Exercise
The required output is an exact copy of the lines from the one containing "Screen dimensions: 680x963" through the end of the entries below, with pictures removed.

Source data
━━━━━━━━━━━━━━━━━━━━━━━━━━━━━━
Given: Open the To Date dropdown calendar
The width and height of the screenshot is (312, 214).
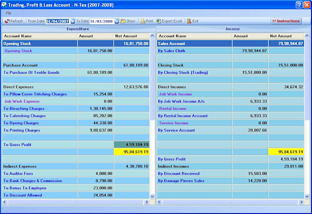Looking at the screenshot, I should tap(117, 21).
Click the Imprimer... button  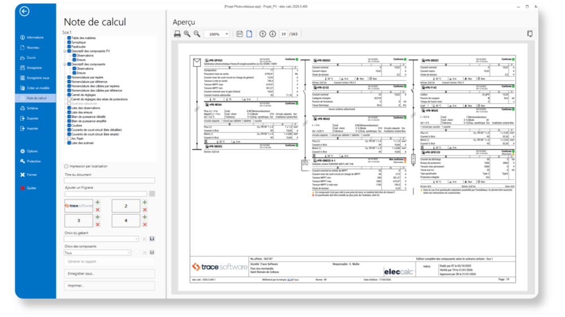pos(110,286)
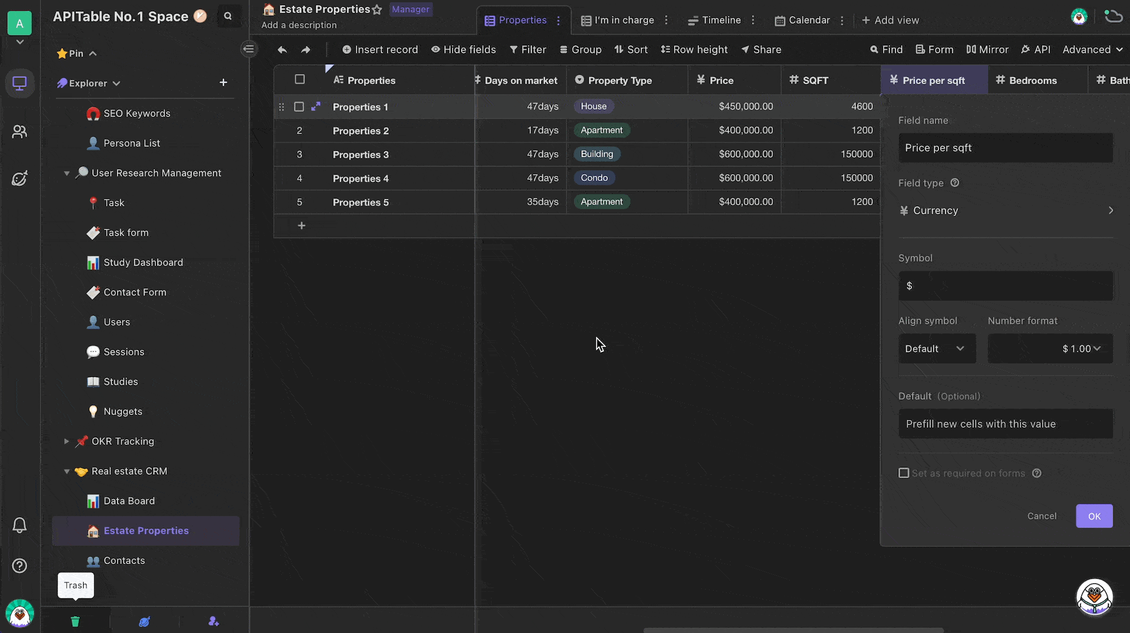Image resolution: width=1130 pixels, height=633 pixels.
Task: Open the Align symbol Default dropdown
Action: 933,348
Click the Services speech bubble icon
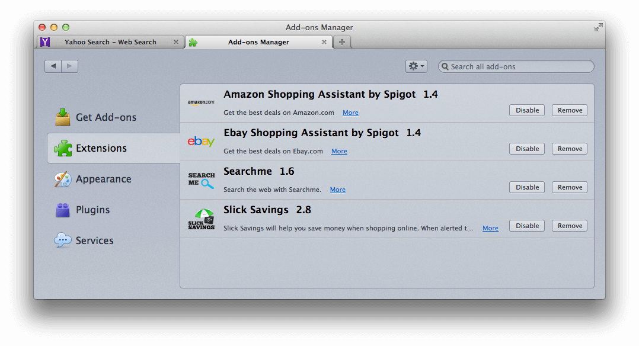 [63, 241]
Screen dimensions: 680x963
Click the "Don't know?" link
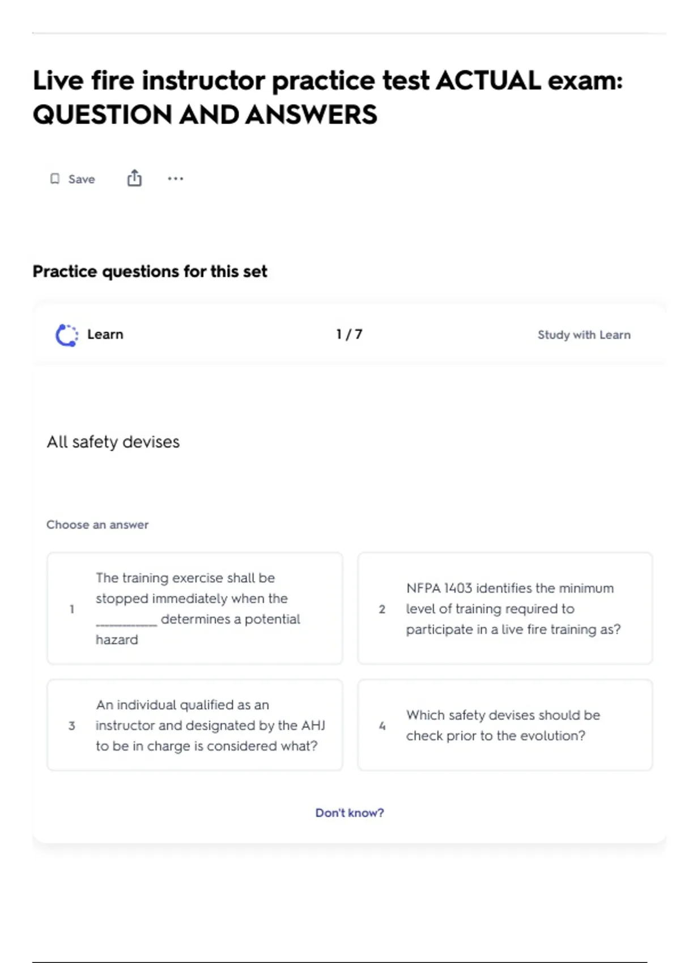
━━━━━━━━━━━━━━━━━━━━━━━━━━━━━━
Solution to this exercise
Screen dimensions: 680x963
Click the "Don't know?" link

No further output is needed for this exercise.